I had gladly and gratefully accepted the kindness of a refugee family who hosted me for all this time, letting me stay in their home, greeting me with cheerful " Ahlan wa sahlan" and glasses of sweetened mate tea every night after work. All of this satisfied my urge to do something, anything, something more than just sharing the endless stream of disastrous news coming out of Syria.

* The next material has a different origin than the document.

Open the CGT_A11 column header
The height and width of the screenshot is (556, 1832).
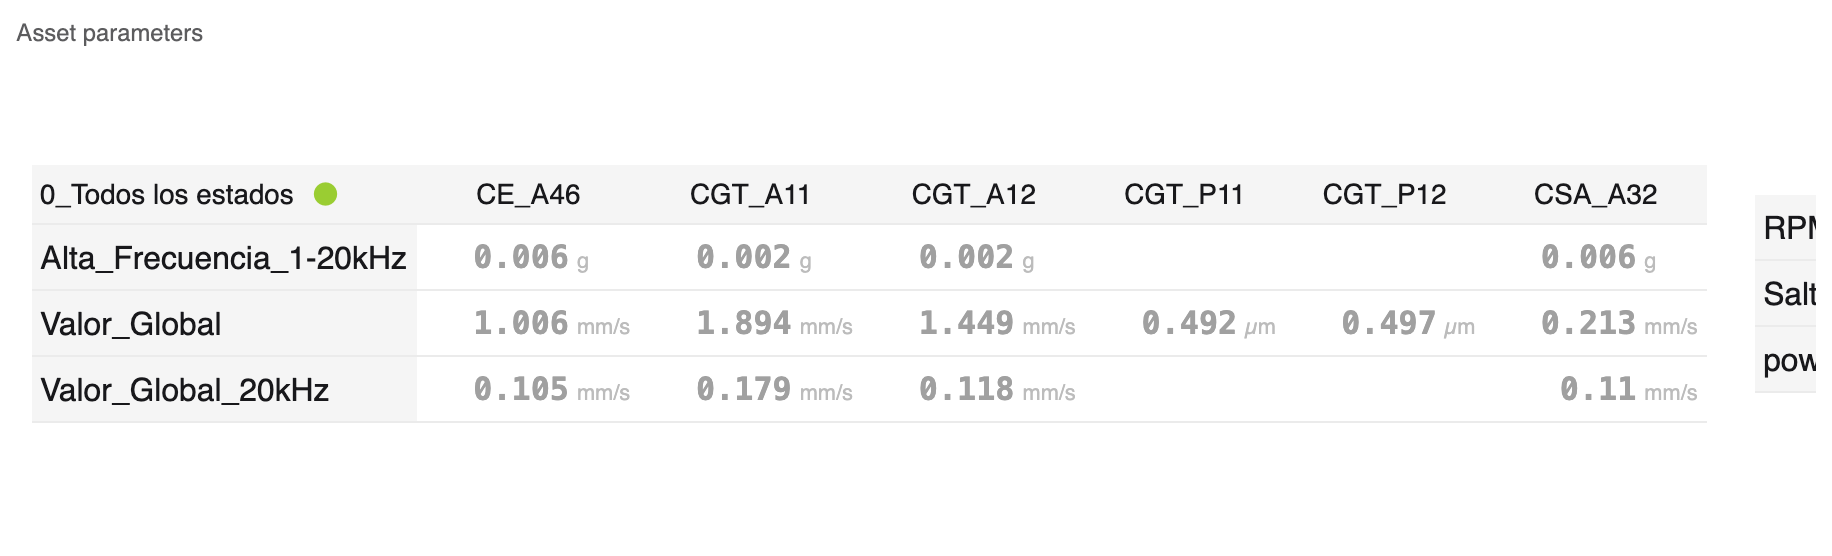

I had had visions of sitting behind my traumatized friend and wrapping my arms around his chest before I came. But I didn't know that I would be doing this, every day, for another man, painfully skinny and half delirious from constant pain and medication, who suffered so terribly during those bandage changes that he almost broke my heart and I felt rattled and shaken the first days after work. I developed a special relationship to those patients who I held and comforted and one of them told the nurse that her pain is less when I am near her. So, even though I was standing up all day and saw injuries and degrees of starvation no one ever wants to see, it was also gratifying because I was the lightening rod for some of their pain which ran through my body and left, relieving them of it to a certain degree. I was charged from Ramadan, from 30 days of prayer, and it helped.

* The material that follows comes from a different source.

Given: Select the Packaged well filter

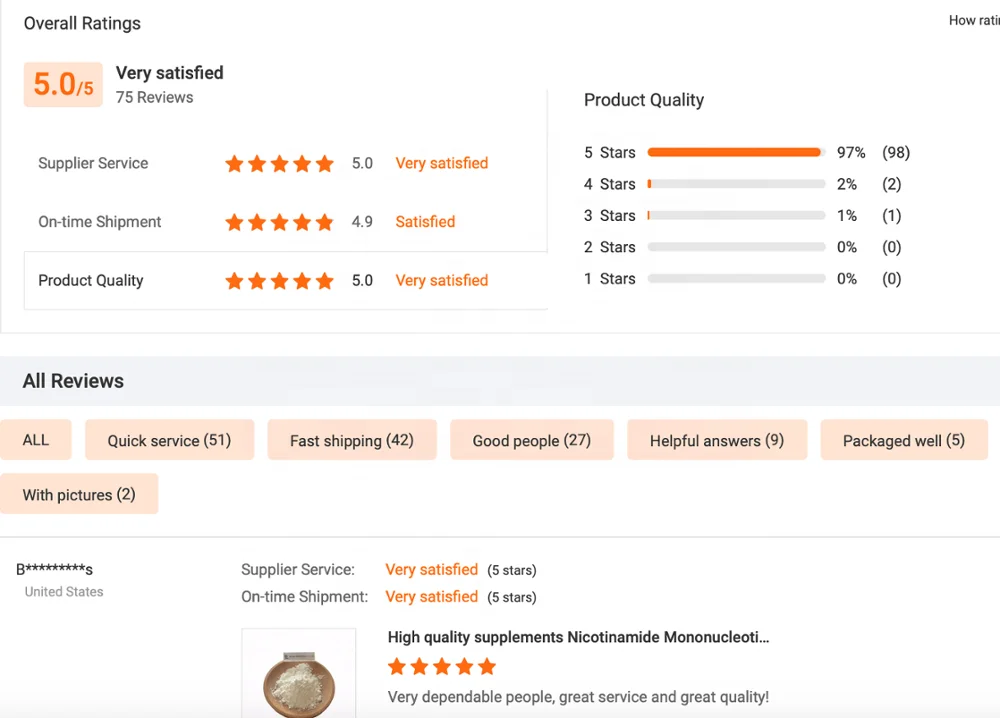Looking at the screenshot, I should pyautogui.click(x=903, y=440).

Now it was over and I was walking down this shady alley of Urfa, one of the oldest cities on earth. I was staying in the house of a friend, another family of refugees. Her parents were sleeping on the roof while I slept on a mattress on the cleanswept stone floor.
Then she came home,very late,and told me the reason for the great delay was that her colleague had been beaten up by a Turk who hated Syrian immigrants. Tensions seem to run high, in this part of Turkey, with the growing number of Syrian refugees. We are all waiting for the end of this war. How much longer , nobody knows. And it is getting more complicated day by day.
This morning I awoke, feeling I had slept way into the day. It was hot and somewhat humid, and I could hear my friend's mother sloshing water into that inner little yard this house had which was in the middle between the windows of the two rooms, the blue door and the little tract leading to the bathroom. Her mom was scrubbing the floor and I was guiltily lazing in my bed. It was not even 9am.
But then, I had been up at 6am the day before, hoping they would take me along to Akcakale, to watch her NGO distributing food boxes to the camps. Alas, no, the Hungarian manager explained to me, that I should have applied for a permit to ride in their vehicle a week ago, as security was very high and they did not want me to get kidnapped by the Islamic state of Iraq and Sham,the terrorist group that was beheading hapless journalists whose countries weren't prepared to buy them out for millions of dollars. I knew that ISIS was known to nip across the border at Tal Abyad and grab whoever did not look sufficiently Arabic, and sometimes they would grab a Syrian NGO worker too. Disappointed though not without a touch of relief at being spared any possible encounters with islamist kidnappers/rapists/beheaders, I resigned myself to hanging around the NGO office for the day. I did not even know where I was in town, and I did not trust GPS to work as efficiently as in Iran ( where people could be under constant supervision this way, I suppose)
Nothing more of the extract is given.